**Short problem**
Please rewrite the records below as a numbered list with one line per item, leaving out any blank lines.

**Items**
::::

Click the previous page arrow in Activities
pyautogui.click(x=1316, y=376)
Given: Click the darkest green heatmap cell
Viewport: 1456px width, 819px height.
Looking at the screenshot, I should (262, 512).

::::

**Response below**
1. Click the previous page arrow in Activities
2. pyautogui.click(x=1316, y=376)
3. Given: Click the darkest green heatmap cell
4. Viewport: 1456px width, 819px height.
5. Looking at the screenshot, I should (262, 512).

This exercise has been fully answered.